The spike is all one error class. What does that tell me?
A spike dominated by a single error class almost always points at a recent change rather than load. TABLE_OR_VIEW_NOT_FOUND means a renamed or dropped object; PERMISSION_DENIED means a grant was revoked or a service principal lost access; PARSE/ANALYSIS errors mean a deployed query is malformed. The first move is to look at what shipped in the last ten minutes, not to scale the warehouse.
The errors are mixed and many mention spill or out-of-memory. Is that the same problem?
No, that is a load problem, not a change problem. OOM and disk-spill failures mean the warehouse is undersized for the query mix it is being asked to run. Read SQL Warehouse Saturation % and Slow-Query Rate % alongside this card; the fix is usually to scale the warehouse up, enable multi-cluster scaling, or tune the heaviest queries from Top 10 Slowest SQL Queries.

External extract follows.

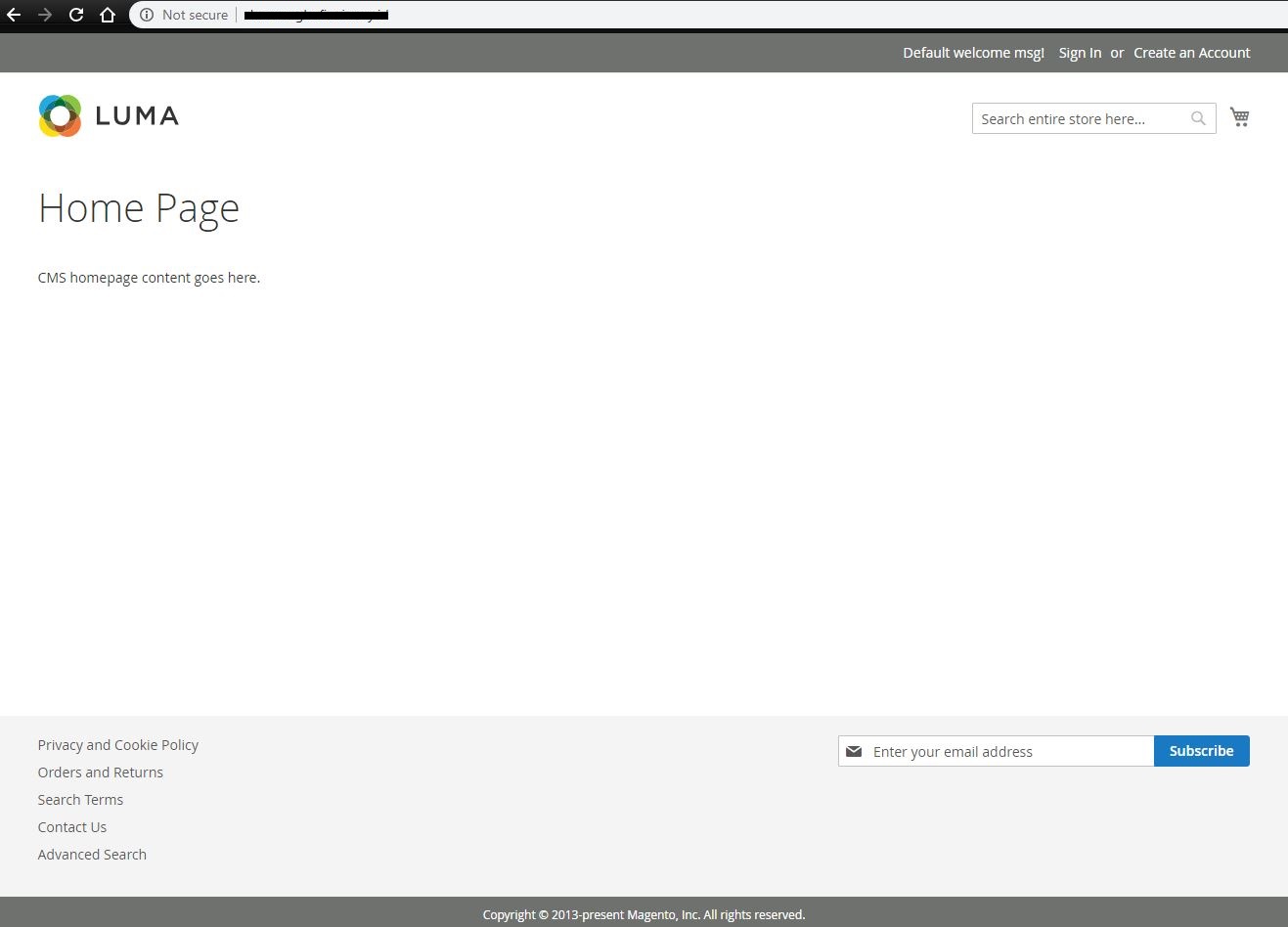This screenshot has height=927, width=1288.
Task: Open the shopping cart
Action: tap(1239, 117)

Does this card cover errors on interactive clusters, or only SQL warehouses?
This card reads SQL statement history, which covers queries run against SQL warehouses (the dashboard and BI path). Spark jobs failing on all-purpose or job clusters are a different failure surface and are tracked via Failed Jobs (24h) and Failed Job Burst (>5 failures in 1h). During a metastore-wide outage you may see both surfaces light up together.